C’est bête comme chou, mais c’est ce contrôle de cohérence qui transforme une automatisation « j’espère que ça marche » en automatisation « je sais que ça marche ». Tu ne vérifies pas chaque commande à la main. Tu vérifies juste que les compteurs s’équilibrent. Le jour où ils ne s’équilibrent pas, tu sais exactement qu’il y a un truc à regarder, et tu sais quoi.
Et le morceau déterministe : Shopify et la création du client
Un dernier détail technique, parce qu’il revient tout le temps. Le point qui plantait le plus chez lui, c’était la création du client : quand un bon de commande arrivait d’une pharmacie pas encore connue de Shopify, le scénario échouait et il devait créer le client à la main avant de relancer.
Ce genre de bloc (« le client existe-t-il ? si non, le créer, récupérer son ID, puis créer la commande ») est très déterministe, et on peut le simplifier.
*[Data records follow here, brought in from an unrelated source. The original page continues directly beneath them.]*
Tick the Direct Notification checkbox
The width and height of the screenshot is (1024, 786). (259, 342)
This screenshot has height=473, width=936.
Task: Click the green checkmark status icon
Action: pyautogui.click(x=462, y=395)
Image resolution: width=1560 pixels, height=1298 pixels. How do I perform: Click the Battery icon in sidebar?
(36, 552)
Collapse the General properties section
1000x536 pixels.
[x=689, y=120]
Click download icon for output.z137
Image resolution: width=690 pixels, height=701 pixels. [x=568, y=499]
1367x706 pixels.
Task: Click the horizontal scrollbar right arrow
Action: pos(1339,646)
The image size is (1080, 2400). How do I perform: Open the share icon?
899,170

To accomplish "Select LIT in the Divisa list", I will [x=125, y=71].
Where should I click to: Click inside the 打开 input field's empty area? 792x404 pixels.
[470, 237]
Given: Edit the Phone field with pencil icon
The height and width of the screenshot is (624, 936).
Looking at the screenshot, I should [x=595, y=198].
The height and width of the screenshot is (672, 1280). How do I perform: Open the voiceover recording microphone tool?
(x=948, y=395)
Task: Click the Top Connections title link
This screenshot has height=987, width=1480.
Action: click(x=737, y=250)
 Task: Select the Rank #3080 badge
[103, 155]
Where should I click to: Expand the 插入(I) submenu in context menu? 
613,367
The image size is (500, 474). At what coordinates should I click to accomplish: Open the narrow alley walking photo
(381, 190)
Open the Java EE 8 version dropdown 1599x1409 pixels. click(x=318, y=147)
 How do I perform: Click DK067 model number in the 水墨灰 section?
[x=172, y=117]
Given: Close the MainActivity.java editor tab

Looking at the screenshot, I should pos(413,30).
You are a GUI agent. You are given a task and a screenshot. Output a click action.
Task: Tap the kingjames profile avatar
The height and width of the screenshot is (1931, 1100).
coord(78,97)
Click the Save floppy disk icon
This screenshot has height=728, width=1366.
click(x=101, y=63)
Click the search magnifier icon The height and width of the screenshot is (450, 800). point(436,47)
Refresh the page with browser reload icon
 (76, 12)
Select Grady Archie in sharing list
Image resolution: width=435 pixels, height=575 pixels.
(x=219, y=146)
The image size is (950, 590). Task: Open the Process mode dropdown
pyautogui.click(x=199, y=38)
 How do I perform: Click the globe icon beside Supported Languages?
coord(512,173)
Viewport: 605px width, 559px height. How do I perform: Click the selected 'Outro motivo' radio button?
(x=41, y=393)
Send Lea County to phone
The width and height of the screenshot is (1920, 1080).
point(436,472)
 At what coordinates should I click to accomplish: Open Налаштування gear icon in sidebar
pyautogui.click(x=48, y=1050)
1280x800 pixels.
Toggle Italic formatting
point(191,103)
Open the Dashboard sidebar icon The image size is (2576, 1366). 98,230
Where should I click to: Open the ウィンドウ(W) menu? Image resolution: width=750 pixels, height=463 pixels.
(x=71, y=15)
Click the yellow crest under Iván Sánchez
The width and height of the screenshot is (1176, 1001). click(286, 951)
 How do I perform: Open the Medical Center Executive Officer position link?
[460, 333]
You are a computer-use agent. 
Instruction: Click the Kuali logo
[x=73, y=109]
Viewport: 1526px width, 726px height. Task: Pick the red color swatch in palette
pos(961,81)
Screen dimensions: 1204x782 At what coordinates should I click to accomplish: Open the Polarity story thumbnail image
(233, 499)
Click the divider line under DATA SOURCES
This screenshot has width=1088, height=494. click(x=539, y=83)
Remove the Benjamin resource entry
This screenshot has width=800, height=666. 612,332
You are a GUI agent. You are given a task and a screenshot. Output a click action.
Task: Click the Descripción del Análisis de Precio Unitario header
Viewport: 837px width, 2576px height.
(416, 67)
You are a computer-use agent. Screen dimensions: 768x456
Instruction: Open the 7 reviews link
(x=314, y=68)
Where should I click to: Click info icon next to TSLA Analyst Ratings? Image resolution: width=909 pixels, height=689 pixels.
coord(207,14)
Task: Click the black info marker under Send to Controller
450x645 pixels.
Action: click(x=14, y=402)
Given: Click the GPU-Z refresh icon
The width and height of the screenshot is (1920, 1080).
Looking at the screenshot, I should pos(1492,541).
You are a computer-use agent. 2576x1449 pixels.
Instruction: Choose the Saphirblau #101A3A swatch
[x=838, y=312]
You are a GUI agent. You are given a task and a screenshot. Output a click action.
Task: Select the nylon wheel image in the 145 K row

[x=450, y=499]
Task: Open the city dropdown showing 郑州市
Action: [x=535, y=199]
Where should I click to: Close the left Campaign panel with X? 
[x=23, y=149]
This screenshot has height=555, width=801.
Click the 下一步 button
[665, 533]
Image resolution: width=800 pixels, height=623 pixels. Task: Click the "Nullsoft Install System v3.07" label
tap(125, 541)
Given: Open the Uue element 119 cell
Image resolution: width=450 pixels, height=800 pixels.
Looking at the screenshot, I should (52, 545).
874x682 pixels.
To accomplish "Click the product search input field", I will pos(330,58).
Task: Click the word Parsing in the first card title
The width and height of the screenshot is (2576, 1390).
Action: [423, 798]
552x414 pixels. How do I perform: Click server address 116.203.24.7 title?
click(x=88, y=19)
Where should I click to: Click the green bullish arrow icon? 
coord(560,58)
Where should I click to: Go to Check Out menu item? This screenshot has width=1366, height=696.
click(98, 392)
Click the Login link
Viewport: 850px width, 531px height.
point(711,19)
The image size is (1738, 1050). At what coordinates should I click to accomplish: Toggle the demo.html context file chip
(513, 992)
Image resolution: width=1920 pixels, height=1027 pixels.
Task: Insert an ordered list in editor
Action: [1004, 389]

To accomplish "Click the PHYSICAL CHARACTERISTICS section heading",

Une option propre, c’est de brancher un serveur MCP de Shopify dans l’agent : au lieu d’enchaîner cinq modules figés, l’agent décide lui-même s’il faut créer le client, va chercher le bon identifiant et appelle les bonnes actions. Ça consomme un peu plus de tokens, mais c’est souvent plus robuste qu’une suite de modules qui se cassent dès qu’un cas n’était pas prévu. Sur une boîte qui ajoute des clients B2B en continu, c’est le genre d’arbitrage qui se justifie.
Ce que ce cas dit de l’automatisation pour de vrai
À la fin du call, on n’avait pas réinventé son automatisation. Elle était déjà là, et plutôt bien faite. Ce qu’on a posé, c’est tout ce qui sépare un prototype d’un système de production : un agent vérificateur, un human-in-the-loop temporaire, des alertes uniquement sur erreur, une réconciliation des compteurs, et un point déterministe simplifié. Rien de spectaculaire. Mais c’est exactement ce qui lui permet de balancer ses cinquante emails dans l’heure et de passer à autre chose.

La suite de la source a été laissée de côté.